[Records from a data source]
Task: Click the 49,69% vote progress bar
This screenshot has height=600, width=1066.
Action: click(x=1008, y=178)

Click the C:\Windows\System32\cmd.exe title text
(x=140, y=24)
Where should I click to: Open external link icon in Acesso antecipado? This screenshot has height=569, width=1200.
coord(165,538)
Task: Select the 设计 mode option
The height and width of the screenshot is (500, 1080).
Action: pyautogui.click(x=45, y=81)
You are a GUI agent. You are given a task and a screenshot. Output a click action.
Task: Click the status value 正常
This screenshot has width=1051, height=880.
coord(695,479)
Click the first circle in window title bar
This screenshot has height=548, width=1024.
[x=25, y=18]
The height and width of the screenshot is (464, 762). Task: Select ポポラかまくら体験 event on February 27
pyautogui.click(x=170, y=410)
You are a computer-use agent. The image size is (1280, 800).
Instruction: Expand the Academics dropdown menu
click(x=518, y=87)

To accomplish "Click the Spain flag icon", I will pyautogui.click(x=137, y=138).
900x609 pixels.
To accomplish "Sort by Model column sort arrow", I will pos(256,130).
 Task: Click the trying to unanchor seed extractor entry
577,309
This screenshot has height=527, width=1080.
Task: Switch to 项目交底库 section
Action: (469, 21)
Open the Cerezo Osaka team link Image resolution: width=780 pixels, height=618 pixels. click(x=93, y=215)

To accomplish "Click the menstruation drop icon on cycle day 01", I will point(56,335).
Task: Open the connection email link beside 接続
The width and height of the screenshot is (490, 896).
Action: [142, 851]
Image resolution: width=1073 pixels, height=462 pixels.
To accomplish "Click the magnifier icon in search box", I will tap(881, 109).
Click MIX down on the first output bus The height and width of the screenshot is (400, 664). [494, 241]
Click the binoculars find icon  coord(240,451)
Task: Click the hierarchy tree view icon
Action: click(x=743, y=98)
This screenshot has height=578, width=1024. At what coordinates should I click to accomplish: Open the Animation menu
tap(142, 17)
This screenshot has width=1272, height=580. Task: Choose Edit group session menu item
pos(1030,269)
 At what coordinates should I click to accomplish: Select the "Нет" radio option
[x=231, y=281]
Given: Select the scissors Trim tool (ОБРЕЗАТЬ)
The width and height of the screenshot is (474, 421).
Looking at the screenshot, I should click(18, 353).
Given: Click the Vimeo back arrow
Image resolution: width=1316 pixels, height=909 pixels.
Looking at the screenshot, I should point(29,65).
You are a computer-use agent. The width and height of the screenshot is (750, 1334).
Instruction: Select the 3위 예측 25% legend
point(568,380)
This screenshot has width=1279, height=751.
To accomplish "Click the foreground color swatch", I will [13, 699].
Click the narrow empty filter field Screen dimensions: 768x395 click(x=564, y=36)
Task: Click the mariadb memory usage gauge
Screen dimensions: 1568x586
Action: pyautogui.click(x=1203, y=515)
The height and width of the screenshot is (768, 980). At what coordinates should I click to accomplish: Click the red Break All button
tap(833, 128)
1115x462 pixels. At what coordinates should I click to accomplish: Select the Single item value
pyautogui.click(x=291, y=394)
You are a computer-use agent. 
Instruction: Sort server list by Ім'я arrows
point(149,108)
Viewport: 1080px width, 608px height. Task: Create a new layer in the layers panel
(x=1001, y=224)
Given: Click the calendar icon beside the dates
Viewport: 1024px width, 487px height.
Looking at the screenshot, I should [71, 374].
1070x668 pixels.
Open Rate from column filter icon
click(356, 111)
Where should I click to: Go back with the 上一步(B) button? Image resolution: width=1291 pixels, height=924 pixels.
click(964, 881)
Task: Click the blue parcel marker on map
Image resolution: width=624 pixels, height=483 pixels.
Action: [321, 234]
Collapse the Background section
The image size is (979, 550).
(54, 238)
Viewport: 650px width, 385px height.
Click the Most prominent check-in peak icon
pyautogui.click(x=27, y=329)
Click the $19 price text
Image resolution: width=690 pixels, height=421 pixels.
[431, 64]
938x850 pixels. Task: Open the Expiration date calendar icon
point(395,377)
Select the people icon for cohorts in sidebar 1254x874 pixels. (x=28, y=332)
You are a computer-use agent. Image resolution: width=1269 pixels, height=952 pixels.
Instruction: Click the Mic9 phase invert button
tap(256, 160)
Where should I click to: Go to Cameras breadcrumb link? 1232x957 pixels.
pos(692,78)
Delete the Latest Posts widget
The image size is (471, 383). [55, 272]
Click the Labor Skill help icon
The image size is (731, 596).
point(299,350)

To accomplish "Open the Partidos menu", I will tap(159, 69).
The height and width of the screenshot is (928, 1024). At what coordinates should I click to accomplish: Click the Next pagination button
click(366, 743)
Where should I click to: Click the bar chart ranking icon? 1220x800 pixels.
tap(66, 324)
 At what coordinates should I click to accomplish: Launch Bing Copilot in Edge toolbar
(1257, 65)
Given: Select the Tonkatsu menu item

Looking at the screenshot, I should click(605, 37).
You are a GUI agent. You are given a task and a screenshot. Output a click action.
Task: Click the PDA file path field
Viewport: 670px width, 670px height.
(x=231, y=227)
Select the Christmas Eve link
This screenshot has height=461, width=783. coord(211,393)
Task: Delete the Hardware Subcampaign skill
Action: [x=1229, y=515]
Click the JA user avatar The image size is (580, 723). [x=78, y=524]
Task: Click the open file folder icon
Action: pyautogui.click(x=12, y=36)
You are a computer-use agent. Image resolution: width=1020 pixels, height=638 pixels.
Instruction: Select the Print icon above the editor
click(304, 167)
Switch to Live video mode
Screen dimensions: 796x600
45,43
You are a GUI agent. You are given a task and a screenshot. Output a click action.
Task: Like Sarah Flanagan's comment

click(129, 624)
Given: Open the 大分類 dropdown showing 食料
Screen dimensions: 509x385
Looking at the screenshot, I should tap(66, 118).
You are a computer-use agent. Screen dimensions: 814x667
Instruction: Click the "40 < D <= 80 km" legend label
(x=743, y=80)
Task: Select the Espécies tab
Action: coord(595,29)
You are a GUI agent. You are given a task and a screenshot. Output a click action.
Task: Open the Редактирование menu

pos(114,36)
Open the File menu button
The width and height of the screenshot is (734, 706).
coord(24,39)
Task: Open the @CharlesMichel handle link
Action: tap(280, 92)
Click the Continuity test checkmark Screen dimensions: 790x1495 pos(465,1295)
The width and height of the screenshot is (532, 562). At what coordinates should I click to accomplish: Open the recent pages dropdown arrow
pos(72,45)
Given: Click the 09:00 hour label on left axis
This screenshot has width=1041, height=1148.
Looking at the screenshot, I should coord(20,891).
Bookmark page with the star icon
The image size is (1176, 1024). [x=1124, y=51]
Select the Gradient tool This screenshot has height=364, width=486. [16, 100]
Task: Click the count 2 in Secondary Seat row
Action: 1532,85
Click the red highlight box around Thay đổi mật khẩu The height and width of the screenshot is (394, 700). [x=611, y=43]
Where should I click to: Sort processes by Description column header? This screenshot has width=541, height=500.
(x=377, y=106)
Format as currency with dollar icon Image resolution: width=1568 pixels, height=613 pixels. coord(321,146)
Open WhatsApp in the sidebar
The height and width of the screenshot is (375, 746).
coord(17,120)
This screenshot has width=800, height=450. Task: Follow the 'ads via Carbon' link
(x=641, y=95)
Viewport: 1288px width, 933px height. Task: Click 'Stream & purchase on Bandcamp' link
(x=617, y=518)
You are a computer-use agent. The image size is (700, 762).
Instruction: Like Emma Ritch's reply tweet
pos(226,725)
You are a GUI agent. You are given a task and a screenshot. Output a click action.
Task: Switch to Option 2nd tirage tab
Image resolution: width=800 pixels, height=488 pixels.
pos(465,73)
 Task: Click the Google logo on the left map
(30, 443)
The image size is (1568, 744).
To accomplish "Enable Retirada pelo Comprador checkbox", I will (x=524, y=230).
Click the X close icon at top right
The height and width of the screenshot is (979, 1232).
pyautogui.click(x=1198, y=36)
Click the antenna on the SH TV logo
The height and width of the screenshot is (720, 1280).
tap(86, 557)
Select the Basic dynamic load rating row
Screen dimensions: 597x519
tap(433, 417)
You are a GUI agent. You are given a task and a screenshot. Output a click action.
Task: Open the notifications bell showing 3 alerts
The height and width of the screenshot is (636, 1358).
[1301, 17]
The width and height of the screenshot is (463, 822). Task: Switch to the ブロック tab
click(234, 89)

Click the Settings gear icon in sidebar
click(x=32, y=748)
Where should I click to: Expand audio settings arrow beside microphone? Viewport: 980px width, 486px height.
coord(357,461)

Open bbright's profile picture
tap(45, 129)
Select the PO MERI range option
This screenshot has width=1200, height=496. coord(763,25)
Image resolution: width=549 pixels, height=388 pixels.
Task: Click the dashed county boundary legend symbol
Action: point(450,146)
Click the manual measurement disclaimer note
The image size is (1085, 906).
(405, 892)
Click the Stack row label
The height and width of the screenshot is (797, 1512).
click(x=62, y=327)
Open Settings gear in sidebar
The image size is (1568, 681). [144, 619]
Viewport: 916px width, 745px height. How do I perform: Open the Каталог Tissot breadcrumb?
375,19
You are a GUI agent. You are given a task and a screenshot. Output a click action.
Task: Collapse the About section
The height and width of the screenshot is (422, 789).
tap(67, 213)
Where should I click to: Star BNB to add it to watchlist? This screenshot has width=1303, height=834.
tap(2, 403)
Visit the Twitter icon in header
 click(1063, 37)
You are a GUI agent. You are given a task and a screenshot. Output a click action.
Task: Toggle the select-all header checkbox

Exercise brief — Give back the line containing "The height and width of the screenshot is (422, 789)." and all the lines after it through the end of the records, unchanged.

Answer to the problem —
The height and width of the screenshot is (422, 789).
tap(67, 213)
Where should I click to: Star BNB to add it to watchlist? This screenshot has width=1303, height=834.
tap(2, 403)
Visit the Twitter icon in header
 click(1063, 37)
You are a GUI agent. You are given a task and a screenshot. Output a click action.
Task: Toggle the select-all header checkbox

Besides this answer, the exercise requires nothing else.